Some of the states have also shown a decided tendency to limit a company's
holdings of real estate to what is actually necessary for the convenient
conduct of business. Some of the states have also sought to enlarge the
field for their own securities by adopting legislation which compels insurance
companies to invest a large portion of their reserves in such securities.
It is also general to require the companies to make to the insurance department
of the state annual statements which give a complete and detailed list of
investments, together with such other information as the commissioner may
request.
Numerous other restrictions have been adopted by various states but only
a few need be enumerated for illustrative purposes. Thus it is common to
provide that not over one-half of the capital stock of a company may be
invested in mortgages on real estate and not over one-tenth in a single
mortgage, that no loans on personal security may be made, and that the directors
are held personally liable from any loss from investments which are not
made according to law. Many of the states also prohibit officers and directors
from receiving any commission or profit upon purchases or loans made by
the company; while in other states it is provided that companies may not
enter into underwriting participations or transactions for joint account.
It should also be noted that while some states have enacted practically
no legislation for the regulation of life-insurance investments, the insurance
commissioners in such states usually possess, discretionary powers in the
matter and generally pursue a course along the lines adopted in other states.

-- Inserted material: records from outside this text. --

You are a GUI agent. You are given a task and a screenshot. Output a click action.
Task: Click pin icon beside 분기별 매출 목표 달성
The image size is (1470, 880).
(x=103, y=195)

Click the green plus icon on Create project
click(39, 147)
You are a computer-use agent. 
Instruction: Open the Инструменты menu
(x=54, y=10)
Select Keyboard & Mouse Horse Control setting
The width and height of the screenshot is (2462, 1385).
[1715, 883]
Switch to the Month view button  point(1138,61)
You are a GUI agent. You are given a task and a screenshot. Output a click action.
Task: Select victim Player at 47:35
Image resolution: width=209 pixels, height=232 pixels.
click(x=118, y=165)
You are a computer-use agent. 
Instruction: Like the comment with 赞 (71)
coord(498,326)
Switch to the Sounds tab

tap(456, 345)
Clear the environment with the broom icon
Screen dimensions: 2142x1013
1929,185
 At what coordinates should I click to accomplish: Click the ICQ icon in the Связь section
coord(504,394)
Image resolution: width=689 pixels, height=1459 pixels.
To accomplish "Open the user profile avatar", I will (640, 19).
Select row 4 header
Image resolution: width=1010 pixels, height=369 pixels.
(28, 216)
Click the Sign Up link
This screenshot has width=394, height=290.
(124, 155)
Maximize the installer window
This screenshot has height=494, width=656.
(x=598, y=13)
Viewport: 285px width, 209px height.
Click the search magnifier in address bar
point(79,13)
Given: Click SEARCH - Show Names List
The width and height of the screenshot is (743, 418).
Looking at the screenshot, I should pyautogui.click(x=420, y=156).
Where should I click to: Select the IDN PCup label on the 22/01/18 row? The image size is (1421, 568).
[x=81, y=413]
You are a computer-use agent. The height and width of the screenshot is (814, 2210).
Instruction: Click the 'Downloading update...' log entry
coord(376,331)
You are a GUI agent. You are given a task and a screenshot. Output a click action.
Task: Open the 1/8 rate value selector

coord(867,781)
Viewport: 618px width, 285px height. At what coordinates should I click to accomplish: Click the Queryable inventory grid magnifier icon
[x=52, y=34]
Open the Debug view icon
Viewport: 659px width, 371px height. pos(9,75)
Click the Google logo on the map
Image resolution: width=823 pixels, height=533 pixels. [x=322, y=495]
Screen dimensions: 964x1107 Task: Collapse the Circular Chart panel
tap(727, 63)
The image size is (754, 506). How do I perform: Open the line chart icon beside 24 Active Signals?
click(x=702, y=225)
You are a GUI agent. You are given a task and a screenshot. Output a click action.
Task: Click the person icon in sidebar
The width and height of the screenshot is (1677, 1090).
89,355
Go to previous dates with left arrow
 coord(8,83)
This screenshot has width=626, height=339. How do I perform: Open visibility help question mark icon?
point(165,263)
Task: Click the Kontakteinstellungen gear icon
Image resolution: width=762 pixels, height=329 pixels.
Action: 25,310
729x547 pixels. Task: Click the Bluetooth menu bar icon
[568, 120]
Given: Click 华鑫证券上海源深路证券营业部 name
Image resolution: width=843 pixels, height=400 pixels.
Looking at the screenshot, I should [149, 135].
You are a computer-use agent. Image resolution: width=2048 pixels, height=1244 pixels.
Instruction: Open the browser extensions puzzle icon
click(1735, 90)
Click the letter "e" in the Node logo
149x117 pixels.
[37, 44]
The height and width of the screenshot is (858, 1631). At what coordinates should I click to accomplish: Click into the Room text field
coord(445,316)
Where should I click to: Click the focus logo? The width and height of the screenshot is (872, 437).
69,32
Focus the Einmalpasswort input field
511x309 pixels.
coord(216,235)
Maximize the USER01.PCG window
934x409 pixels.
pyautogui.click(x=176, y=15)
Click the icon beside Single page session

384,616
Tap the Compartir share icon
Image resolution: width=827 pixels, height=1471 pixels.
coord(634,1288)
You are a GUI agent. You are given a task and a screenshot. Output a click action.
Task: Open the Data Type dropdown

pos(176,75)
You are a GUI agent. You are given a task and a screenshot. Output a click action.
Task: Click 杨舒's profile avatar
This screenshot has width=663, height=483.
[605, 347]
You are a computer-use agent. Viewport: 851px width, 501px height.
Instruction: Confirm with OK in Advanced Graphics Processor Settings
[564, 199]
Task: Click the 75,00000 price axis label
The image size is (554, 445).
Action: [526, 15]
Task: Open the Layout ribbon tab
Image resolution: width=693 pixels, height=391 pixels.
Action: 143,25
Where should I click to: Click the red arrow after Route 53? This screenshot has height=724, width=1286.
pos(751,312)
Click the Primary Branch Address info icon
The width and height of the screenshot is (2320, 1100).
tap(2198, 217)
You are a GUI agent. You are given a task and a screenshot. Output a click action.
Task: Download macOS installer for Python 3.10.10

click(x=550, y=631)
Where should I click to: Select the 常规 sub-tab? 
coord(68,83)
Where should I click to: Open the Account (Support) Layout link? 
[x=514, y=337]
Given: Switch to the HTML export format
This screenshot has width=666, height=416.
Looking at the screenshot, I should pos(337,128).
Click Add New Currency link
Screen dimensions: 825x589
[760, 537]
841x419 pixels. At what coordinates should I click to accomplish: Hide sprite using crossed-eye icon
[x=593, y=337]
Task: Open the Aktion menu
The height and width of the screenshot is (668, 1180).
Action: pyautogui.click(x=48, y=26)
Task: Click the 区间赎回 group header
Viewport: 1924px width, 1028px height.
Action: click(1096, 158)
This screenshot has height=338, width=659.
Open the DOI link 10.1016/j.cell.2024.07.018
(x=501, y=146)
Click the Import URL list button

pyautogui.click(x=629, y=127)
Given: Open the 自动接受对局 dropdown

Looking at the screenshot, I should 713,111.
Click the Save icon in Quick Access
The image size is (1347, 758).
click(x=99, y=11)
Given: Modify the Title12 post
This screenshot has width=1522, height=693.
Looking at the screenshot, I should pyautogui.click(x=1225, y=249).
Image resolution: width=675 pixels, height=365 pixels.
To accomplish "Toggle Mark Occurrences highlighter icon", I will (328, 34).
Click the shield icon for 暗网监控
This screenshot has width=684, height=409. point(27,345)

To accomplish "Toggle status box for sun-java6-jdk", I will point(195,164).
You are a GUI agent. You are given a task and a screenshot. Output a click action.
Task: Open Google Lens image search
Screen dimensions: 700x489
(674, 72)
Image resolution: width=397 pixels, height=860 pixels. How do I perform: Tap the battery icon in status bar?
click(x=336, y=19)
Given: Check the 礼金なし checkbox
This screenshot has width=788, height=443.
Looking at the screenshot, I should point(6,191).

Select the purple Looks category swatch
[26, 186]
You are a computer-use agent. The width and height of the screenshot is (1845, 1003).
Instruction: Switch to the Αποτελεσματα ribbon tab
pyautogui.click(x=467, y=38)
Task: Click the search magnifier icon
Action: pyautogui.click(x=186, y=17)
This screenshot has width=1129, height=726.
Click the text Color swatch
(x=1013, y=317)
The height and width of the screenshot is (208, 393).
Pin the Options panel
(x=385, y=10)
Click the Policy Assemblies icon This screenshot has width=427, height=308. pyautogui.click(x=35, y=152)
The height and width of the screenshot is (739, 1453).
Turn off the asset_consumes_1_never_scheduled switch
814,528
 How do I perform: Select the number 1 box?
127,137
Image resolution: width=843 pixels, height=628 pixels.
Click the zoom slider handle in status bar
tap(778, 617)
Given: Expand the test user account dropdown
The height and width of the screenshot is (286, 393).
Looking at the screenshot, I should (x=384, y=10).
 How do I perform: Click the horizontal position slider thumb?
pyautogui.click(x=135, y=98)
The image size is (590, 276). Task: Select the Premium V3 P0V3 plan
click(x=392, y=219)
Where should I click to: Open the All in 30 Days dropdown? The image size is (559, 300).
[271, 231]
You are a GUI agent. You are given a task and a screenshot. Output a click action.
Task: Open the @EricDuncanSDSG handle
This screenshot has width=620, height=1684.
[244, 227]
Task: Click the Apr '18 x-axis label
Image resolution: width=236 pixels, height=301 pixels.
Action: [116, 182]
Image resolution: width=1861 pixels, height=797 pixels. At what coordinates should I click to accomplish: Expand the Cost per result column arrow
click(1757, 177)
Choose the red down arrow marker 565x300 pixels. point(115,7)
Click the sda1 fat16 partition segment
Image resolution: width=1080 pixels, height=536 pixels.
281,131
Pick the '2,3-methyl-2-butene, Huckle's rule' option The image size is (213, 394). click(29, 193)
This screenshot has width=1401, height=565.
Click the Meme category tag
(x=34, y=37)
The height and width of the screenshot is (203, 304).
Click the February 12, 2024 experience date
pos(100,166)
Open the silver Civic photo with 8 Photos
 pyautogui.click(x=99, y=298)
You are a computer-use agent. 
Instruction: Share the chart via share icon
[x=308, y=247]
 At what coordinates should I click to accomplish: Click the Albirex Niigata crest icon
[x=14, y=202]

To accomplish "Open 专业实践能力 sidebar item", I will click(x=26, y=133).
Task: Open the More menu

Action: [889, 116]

Footnote 1. The effect of such legislation, generally
speaking, is to limit life-insurance investments to the following classes:
- Bonds of the United States and of the state under consideration.
- Bonds of cities or counties within the state on which there has been
no default in interest.
- Bonds of any other state on which there has been no default in interest
and which, it may be provided, must sell at a certain price at the time
of purchase.
- The bonds of solvent dividend-paying corporations, and in most states
also the stock of such corporations.
- First real-estate mortgages where the property is worth double the amount
of the mortgage.
- Such real estate as may be needed for the convenient conduct of business,
or which may come to the company by way of foreclosure on mortgages held,
or which it takes as additional security for the protection of a loan.